On Linux and OS X operating systems, the Python interpreter program is called python, so we can run the program hello.py as:

python hello.py

(This also works on Windows as the operating system does not need the .exe extension.)

Python packages

For scientific computing and computational modelling, we need additional libraries (sometimes called packages) that are not part of the Python standard library. These allow us, for example, to create plots, operate on matricies, and use specialised numerical methods.

The packages we often need include:

  • numpy (NUMeric Python): matrices and linear algebra
  • pandas: Python data science tools (Series and Dataframes)
  • scipy (SCIentific Python): many numerical routines
  • matplotlib: (PLOTting LIBrary) creating plots of data

We also use in this training:

  • sympy (SYMbolic Python): symbolic computation
  • pytest (Python TESTing): a code testing framework

The packages numpy, scipy, pandas and matplotlib are essential components computational work with Python and widely used.

Sympy has a special role as it allows SYMbolic computation rather than numerical computation.

The pytest package and tool supports regression testing and test driven development -- this is generally important, and particularly so in best practice software engineering for computational studies and research.

Spyder

Spyder (home page) is s a powerful interactive development environment for the Python language with advanced editing, interactive testing, debugging and introspection features.
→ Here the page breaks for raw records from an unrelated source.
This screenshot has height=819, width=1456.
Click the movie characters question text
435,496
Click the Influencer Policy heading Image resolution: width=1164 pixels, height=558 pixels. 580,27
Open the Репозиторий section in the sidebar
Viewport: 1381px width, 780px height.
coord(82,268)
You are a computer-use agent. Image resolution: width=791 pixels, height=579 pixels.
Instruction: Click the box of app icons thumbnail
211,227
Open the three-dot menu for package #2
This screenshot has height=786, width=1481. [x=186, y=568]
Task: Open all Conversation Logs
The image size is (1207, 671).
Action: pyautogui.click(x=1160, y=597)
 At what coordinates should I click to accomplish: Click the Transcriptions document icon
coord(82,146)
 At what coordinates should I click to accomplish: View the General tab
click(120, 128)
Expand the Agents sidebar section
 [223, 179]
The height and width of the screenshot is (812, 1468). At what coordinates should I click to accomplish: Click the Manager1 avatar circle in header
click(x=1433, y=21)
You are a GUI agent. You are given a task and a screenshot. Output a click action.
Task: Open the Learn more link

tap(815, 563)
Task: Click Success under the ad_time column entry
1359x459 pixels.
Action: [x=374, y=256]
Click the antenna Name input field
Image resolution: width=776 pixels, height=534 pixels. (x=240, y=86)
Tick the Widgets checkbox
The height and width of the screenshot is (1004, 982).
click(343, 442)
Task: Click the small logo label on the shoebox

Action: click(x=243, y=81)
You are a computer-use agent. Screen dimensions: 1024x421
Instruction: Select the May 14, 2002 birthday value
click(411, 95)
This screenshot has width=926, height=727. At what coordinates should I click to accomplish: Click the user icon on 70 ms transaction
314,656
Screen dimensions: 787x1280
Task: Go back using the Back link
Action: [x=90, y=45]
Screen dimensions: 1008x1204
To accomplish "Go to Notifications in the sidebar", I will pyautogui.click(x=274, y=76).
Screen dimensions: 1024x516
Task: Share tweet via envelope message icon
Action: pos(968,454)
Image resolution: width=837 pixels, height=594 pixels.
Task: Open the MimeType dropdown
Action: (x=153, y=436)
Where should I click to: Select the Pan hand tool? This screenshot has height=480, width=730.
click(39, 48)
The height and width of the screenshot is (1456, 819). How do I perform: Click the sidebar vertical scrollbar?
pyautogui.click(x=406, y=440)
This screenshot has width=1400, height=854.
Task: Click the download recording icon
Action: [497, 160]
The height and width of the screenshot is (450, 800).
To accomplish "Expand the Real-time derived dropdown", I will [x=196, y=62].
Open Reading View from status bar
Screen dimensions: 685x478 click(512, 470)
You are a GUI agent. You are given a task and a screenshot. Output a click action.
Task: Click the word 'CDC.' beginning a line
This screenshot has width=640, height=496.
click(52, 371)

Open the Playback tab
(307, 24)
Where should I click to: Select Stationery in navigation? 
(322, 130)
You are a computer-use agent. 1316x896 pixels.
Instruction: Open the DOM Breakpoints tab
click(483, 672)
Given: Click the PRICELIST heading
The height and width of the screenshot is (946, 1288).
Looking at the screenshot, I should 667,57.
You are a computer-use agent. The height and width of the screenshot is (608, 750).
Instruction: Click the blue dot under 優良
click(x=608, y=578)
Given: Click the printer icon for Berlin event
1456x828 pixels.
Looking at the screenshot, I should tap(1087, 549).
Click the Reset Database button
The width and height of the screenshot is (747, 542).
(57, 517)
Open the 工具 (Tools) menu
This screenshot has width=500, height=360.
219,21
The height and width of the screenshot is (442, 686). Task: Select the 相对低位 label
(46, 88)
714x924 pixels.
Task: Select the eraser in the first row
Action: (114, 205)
There is a separate blog entry providing a summary of key features of Spyder, which is also available as Spyder's tutorial from inside Spyder (Help -> Spyder tutorial).

The name SPYDER derives from "Scientific PYthon Development EnviRonment" (SPYDER).

We will use it as the main environment to learn about Python, programming and computational science and engineering.

Useful features include

  • provision of the IPython (Qt) console as an interactive prompt, which can display plots inline
  • ability to execute snippets of code from the editor in the console
  • continuous parsing of files in editor, and provision of visual warnings about potential errors
  • step-by-step execution
  • variable explorer

Anaconda

Anaconda is a Python distribution. Python distributions provide the Python interpreter, together with a list of Python packages and sometimes other related tools, such as editors. To be more precise, Anaconda is not limited to packaging Python packages, but initially emerged to cater for Python-based applications and packages.

The packages provided by the Anaconda Python distribution include all of those that we need, and for that reason we suggest to use Anaconda here.

A key part of the Anaconda Python distribution is Spyder, an interactive development environment for Python, including an editor.

Installation

In general, the installation of the Python interpreter (from source/binaries) is fairly straightforward, but installation of additional packages can be a bit tedious.

Instead of doing this manually, we suggest on this page to install the Anaconda Python distribution using these installation instructions, which provides the Python interpreter itself and all packages we need.

The Anaconda Python distribution is available for download for Windows, OS X and Linux operating systems (and free).

For Windows and OS X you are given a choice whether to download the graphical installer or the next based installer. If you don't know what the terminal (OS X) or command prompt (Windows) is, then you are better advised to choose the graphical version.

If you are using Linux, you probably want what is called "x86" (unless you own a "Power8" or "Power9" machine, etc.)

If you have a Mac with M1 or M2 processor, select the M1 option. Either graphical or command line installer is fine.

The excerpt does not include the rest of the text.